> **Study questions**
1. Please print the receiver forum thread from "Take it from" to "can do that." without any changes.
2. According to the receiver forum thread, how long does the 805 go without sound when it switches between modes like DTS and DD?

> **Quoted passage**
+ + + + + + +
Take it from a owner who has one the 805 is the one to go with. Everyone that has come over to give it a listen is very impressed. The power supply in it is huge and because of this it has no trouble driving all channels at 130watts very few if any receivers in its price range can do that. 
My only and I say only small complaint is when it switches between modes like DTS and DD for example during the previews there is a delay of about one second where there is no sound. This is a well documented issue and by no means is a problem. Just make sure that you have the room to give it breathing space as it does get warm (not hot like some say). Particularly if running 4 ohm speakers.


----------



## Plasmaman (Nov 13, 2007)

I own an 805 and it is an amazing receiver. Just be aware that you may experience a lip sync issue where the sound lags behind the video by about 30ms. I don't notice it when watching DVD's or playing games but I do see it sometimes when watching Expressvu. It seems to be that a slight amount of lip sync lag on the network signals is exaggerated by the 805. BTW I used to live in London by White Oaks Mall. :bigsmile:


----------



## MatrixDweller (Jul 24, 2007)

I had ExpressVu for a couple years and experienced lip-sync issues even thought it was connected straight to my TV. Rogers doesn't seem to have that problem...so far.

I've pretty much decided on the Denon 4306. I found someone fairly local so I'll avoid the duty and shipping charges. I was happy with the 3805 and the 4306 is basically the same unit on steroids.


----------



## Plasmaman (Nov 13, 2007)

MatrixDweller said:


> I had ExpressVu for a couple years and experienced lip-sync issues even thought it was connected straight to my TV. Rogers doesn't seem to have that problem...so far.
> 
> I've pretty much decided on the Denon 4306. I found someone fairly local so I'll avoid the duty and shipping charges. I was happy with the 3805 and the 4306 is basically the same unit on steroids.
+ + + + + + +
(Pixel coordinate grounding data)
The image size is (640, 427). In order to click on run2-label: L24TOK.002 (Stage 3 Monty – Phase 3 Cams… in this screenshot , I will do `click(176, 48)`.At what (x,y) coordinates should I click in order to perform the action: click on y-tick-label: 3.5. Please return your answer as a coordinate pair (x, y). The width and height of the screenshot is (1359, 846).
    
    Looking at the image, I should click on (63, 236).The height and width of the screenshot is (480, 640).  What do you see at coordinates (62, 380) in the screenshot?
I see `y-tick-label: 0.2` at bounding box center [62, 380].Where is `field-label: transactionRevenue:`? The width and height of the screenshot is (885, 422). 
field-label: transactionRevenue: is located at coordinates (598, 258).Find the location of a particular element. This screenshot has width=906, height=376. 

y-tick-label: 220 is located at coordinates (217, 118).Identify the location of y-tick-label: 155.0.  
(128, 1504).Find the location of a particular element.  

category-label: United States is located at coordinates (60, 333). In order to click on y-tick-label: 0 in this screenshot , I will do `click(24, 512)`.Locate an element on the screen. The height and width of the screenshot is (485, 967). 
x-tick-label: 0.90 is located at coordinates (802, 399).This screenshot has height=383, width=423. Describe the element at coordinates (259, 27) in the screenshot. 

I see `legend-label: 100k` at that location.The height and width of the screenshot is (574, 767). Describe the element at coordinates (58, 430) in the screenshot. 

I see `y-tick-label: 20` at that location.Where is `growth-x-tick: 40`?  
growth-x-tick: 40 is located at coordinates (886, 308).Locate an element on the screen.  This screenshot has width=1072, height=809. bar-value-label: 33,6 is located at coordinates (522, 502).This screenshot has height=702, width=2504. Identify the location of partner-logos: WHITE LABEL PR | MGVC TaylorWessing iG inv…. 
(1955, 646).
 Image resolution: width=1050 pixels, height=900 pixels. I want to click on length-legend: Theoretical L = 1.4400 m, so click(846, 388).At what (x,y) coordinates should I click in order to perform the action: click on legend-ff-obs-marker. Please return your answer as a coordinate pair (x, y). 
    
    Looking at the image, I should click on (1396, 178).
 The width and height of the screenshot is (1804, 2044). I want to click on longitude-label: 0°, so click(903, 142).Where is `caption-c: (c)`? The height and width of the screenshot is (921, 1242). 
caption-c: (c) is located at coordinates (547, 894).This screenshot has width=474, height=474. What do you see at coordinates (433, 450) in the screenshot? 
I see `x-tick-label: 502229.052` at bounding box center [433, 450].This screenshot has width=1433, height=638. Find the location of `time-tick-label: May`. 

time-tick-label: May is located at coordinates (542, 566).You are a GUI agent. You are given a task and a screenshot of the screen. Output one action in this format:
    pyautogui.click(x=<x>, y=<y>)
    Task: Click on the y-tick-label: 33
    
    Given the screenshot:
+ + + + + + +
> **Solutions for each task**
1.
Take it from a owner who has one the 805 is the one to go with. Everyone that has come over to give it a listen is very impressed. The power supply in it is huge and because of this it has no trouble driving all channels at 130watts very few if any receivers in its price range can do that.

2. About one second.